Never underestimate the power of brute force and ignorance. With no machinery to hand, we would need to improvise. Picture the scene in the story of The Enormous Turnip where all the characters are holding onto one another and pulling with all their might. Similarly, there we were, the delivery man, my husband, Number One Son, Number Two Son, and I, all inside the van, behind the butyl, huffing and puffing, pushing in synchronisation for all we were worth. The butyl hardly moved. At best it rocked to and fro, but always came back to rest in its original position. After many futile attempts to budge it, and getting nowhere, we all needed a rest to get our breath back. A new tactic was called for.

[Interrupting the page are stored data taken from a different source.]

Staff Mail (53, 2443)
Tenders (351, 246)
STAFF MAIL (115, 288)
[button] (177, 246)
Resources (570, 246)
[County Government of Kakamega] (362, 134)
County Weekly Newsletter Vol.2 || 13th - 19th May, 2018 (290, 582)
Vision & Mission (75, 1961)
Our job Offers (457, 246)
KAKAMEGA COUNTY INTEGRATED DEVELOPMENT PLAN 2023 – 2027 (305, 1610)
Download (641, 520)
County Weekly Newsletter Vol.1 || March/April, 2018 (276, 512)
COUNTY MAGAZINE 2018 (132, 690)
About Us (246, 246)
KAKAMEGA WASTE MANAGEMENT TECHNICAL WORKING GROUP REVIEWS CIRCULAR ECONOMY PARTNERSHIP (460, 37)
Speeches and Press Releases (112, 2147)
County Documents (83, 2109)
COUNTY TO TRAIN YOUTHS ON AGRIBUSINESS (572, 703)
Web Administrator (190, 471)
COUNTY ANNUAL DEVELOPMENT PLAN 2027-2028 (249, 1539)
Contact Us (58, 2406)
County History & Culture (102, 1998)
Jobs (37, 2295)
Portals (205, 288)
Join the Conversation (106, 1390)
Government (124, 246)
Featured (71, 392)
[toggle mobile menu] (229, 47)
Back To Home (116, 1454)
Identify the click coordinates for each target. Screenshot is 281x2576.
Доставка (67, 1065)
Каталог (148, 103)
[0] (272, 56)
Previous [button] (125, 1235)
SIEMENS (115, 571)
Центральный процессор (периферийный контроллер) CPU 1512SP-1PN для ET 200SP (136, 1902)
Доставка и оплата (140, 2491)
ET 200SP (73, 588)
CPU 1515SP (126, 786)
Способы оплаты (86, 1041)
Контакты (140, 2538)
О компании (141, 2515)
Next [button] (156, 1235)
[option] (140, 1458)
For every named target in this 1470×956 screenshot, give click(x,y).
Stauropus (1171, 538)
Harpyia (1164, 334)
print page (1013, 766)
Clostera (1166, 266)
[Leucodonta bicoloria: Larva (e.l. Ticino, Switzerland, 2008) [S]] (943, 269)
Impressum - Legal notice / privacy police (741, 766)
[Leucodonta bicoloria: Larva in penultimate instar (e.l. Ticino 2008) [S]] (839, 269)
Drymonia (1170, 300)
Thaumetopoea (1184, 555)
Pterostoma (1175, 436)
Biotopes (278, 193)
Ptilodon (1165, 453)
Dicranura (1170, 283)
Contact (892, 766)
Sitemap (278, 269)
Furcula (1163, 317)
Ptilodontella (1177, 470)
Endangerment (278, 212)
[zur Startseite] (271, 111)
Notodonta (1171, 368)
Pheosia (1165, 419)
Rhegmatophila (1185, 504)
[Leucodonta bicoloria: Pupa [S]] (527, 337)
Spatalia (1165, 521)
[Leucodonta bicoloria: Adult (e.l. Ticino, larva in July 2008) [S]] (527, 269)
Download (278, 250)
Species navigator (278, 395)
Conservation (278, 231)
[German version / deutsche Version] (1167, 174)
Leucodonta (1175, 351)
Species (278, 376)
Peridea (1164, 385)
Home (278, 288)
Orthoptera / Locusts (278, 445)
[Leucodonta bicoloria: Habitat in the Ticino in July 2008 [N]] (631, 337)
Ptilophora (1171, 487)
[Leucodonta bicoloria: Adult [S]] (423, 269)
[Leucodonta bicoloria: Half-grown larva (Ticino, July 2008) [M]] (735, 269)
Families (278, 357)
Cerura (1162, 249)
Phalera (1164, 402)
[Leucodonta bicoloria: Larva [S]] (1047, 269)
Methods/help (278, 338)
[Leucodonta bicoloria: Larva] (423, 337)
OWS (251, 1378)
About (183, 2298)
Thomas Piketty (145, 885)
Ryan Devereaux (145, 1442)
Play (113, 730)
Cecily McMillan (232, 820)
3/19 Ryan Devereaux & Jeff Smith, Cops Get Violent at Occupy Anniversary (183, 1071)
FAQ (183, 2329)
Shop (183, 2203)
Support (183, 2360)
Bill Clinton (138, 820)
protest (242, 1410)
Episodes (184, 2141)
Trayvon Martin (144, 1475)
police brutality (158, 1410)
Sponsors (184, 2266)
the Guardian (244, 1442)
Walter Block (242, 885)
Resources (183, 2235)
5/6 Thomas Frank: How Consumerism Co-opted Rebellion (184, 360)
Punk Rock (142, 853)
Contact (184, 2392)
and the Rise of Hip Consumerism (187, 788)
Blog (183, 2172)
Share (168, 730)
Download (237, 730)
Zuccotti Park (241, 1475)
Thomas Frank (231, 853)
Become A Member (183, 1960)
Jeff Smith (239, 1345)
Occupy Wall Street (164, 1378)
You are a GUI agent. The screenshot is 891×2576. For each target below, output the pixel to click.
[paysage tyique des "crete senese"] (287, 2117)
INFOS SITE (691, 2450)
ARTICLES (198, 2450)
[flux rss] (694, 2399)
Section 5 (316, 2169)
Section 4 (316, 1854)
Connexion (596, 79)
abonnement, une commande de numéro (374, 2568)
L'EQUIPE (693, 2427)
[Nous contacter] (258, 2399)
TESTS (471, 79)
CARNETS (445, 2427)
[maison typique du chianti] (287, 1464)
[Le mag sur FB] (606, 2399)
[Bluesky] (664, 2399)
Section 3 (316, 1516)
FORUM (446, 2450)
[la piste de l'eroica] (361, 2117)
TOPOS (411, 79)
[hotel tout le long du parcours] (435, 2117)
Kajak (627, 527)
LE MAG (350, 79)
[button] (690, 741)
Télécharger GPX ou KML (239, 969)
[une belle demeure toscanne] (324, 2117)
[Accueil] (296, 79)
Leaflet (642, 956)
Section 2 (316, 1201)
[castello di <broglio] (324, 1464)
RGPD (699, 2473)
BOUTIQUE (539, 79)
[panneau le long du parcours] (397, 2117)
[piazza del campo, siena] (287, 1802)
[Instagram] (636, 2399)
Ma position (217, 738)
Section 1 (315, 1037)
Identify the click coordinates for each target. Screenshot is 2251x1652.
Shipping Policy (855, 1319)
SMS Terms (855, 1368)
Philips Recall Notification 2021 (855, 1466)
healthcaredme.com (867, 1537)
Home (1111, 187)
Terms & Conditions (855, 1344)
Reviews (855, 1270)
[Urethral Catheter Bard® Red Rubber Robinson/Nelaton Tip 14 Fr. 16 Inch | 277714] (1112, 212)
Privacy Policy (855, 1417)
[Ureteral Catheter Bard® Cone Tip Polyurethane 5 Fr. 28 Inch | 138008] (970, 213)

There was the length of washing-line I had used to delineate the shape of the ponds. If we could somehow manage to tie this around the butyl, we would each be able to take hold of a piece of the line, pull with all our might and heave the butyl out of the van. The trouble with that idea was that the butyl would come crashing down onto the large red chips on the drive, and they in turn would, in all probability, pierce the butyl, an outcome we wanted to avoid at all costs.
My husband then suggested we place two planks of wood against the van so that the butyl would roll down these, as we heaved on the rope. I can’t remember exactly how long this operation took, but in the end it worked. Suffice it to say that, by the end of the operation, each of us felt our arms had grown by two inches and we had rope burns as proof of our success.